Note-se a diferença entre a visão Cristã e a visão Comunista do homem:

a) Para o Cristão, o homem é livre, porque a sua iniciativa vem de dentro, a saber, da sua alma. Ele pode ser comparado a um capitão de navio, que é livre de traçar o seu próprio curso e de escolher o seu próprio porto.

b) Para o Cristão, o homem é um sujeito. Um sujeito pode determinar suas ações, como o artista pode livremente pintar quaisquer pinturas que escolher.

c) Para o Cristão há duas espécies de unidade: unidade político-econômica, e unidade orgânico-espiritual, pela qual nós somos membros uns dos outros no Corpo Místico de Cristo.

d) Para o Cristão, o homem é um cidadão de dois mundos, e, em virtude do segundo, ele possui certos direitos inalienáveis, tais como a vida, a liberdade e a propriedade, dos quais nenhum Estado pode privá-lo.

e) Para o Cristão, o homem existe não somente no presente, mas também no futuro. A personalidade é independente do tempo, porque tem um valor intrínseco em todos os tempos.

f) Para o Cristão, o homem deve determinar a natureza da sociedade e ser o senhor desta.

E para o Comunista?

a) Para o Comunista, o homem não é livre, porque a sua iniciativa vem de fora, i. é, do Partido, que dita não somente o que ele deverá fazer, mas também o que deverá pensar. Ele é como o leme de um navio, que vai para onde quer que o dirija o comandante, que é o ditador do Partido.

b) Para o Comunista, o homem é um objeto. Um objeto não pode agir, mas é acionado como um autômato social, e torna-se como o cinzel na mão de um escultor.

c) Para o Comunista, só há uma espécie de unidade — a unidade político-econômica, que é realizada não de dentro, por laços espirituais, mas de fora, pela força, pelo terror e pela propaganda.

d) Para o Comunista, o homem é cidadão de um só mundo, e, desde que o Estado é tudo, daí se segue que o homem não tem direitos salvo aqueles que o Estado lhe deu. Por conseguinte, quando o entender, pode o Estado tirar-lhe esses direitos.

e) Para o Comunista, a personalidade é relacionada ao tempo. O homem é alienado da sua humanidade no presente, para atingir uma humanidade duvidosa num paraíso terrestre no futuro. Tal como o expõe Lenine: “Durante o período da ditadura em que não haveria liberdade, o povo acostumar-se-ia às novas condições e sentir-se-ia livre numa sociedade comunista” (O Estado e a Revolução).

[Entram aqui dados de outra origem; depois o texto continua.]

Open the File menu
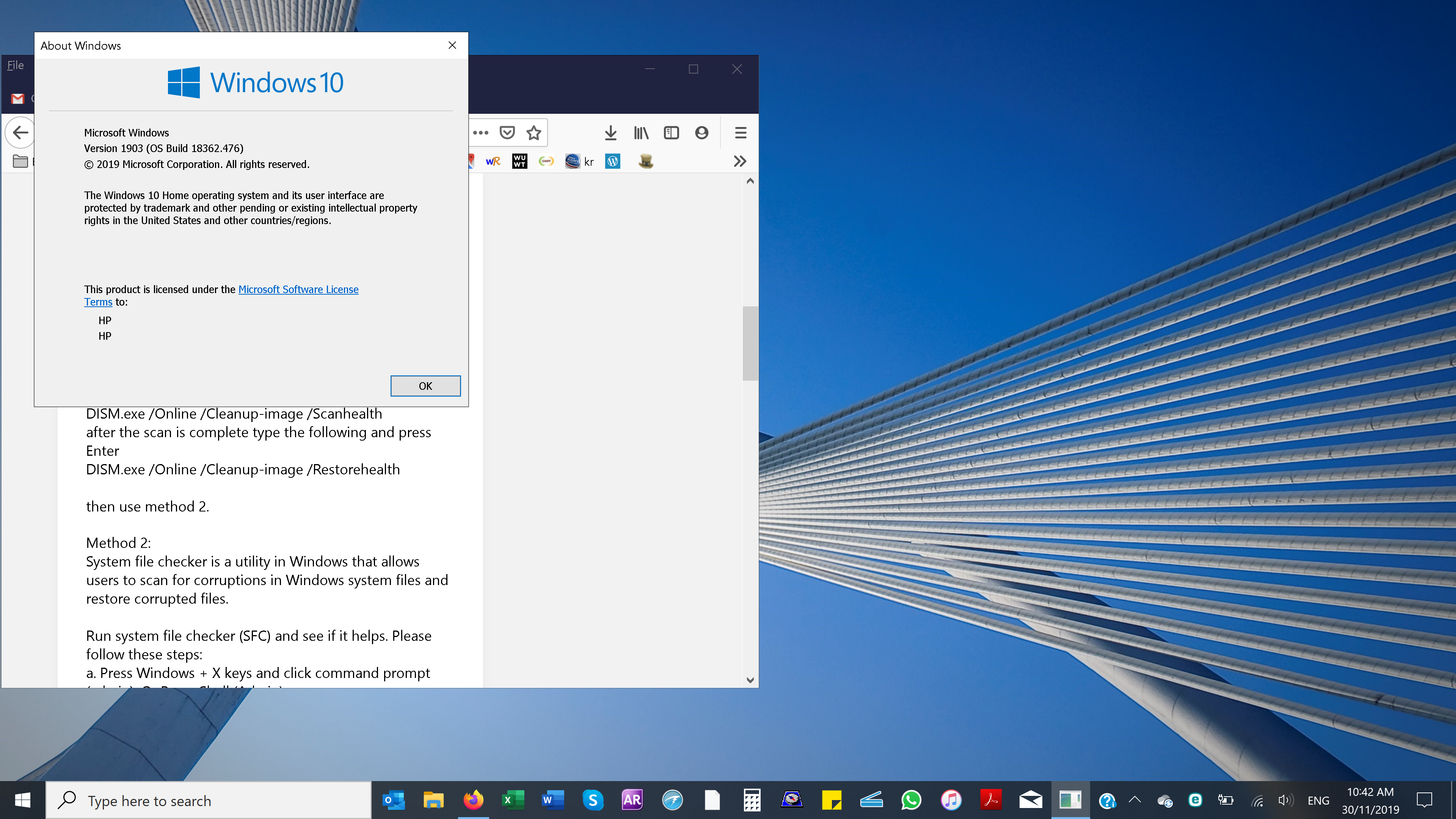The height and width of the screenshot is (819, 1456). (15, 66)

f) Para o Comunista, o homem é determinado pela sociedade, completamente absorvido e possuído por ela, e nela perde a sua identidade como uma gota de água perde a sua identidade num copo de vinho. Em vez de ser o senhor da sociedade, ele é o escravo dela.

Em resumo: O conceito cristão do homem é ativo — o homem é livre; o conceito comunista do homem é, necessàriamente, passivo — o homem é um animal social obediente, cuja mais alta função é realizar o Piatiletka (Plano Qüinqüenal).

Destarte sucede que o Comunismo, que começou por protestar contra a desumanidade do capitalismo, acabou por descapitalizar o capitalismo com a sua própria desumanidade. O homem, para o Comunismo, não é um espírito livre, uma personalidade, porém função de um processo social.

O que é primário no Comunismo é o Partido, e o Partido controla o Estado. Criando uma opinião pública que ele representa como a única possível, o Estado Soviético torna impotente a vontade do indivíduo, e guia na direção que bem lhe aprouver a vontade, aparentemente espontânea e livre, das massas. Mesmo na nova Constituição proposta na Rússia, aos cidadãos não será permitido votar em diferentes partidos, mas somente em diferentes homens do mesmo partido.

Que protesto não fariam os brasileiros se cada eleição fosse uma nomeação, e se eles só pudessem votar numa chapa! Como Troud, o órgão oficial dos operários soviéticos, o expõe: “A diferença essencial entre a existência de partidos no Mundo Ocidental e no nosso pais é a seguinte: um partido está no poder e todos os outros estão na prisão” (13 de Novembro de 1927).

O Comunismo criou uma instituição especial para tornar o homem passivo ao Partido, e tão cruel foi a perversidade dela, que, por amor da opinião mundial,, julgou-se necessário mudar-lhe o nome de vez em quando; primeiramente foi a Cheka, depois a Ogpu, e agora é o Comissariado Interno.

Em 1931, quando Lady Astor se encontrou com Stalin, perguntou-lhe à queima-roupa: “Por quanto tempo ainda vai o sr. continuar matando gente?” Apanhado desprevenido, Stalin respondeu: “Por tanto tempo quanto for necessário”.

(Em: Bispo Fulton J. Scheen. Comunismo: ópio do povo. Petrópolis, Vozes, 1952).